> _GIVEN RECORDS_:
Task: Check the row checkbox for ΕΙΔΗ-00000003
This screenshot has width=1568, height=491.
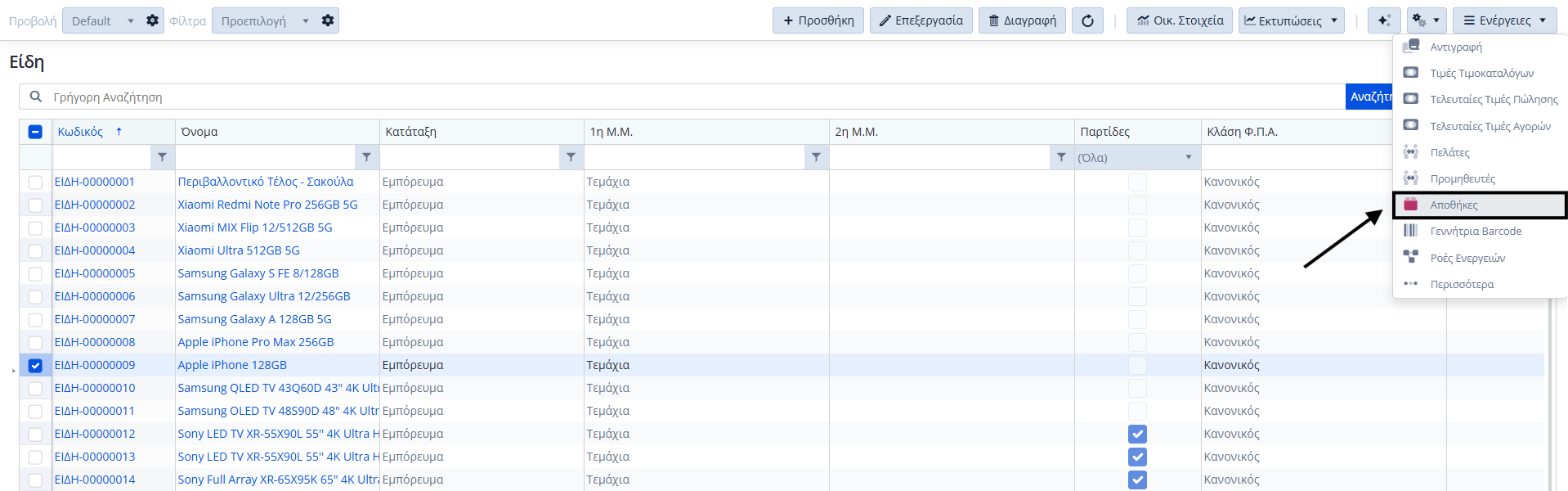Action: (x=35, y=228)
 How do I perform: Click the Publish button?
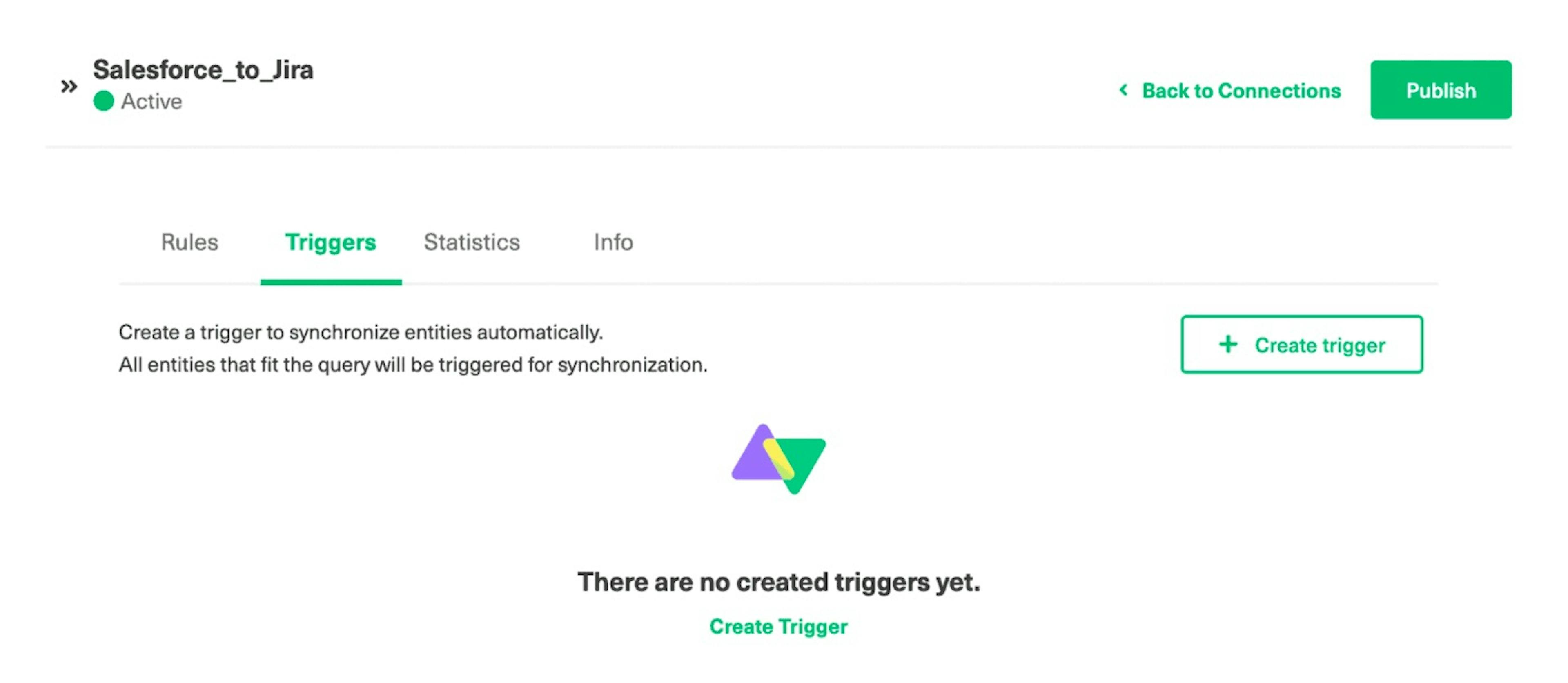[1440, 89]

> _WHAT THE EXERCISE ASKS_:
Return all of the entries word for word, but omit the pictures.

> _WRITTEN RESPONSE_:
Task: Check the row checkbox for ΕΙΔΗ-00000003
This screenshot has width=1568, height=491.
Action: (x=35, y=228)
 How do I perform: Click the Publish button?
[1440, 89]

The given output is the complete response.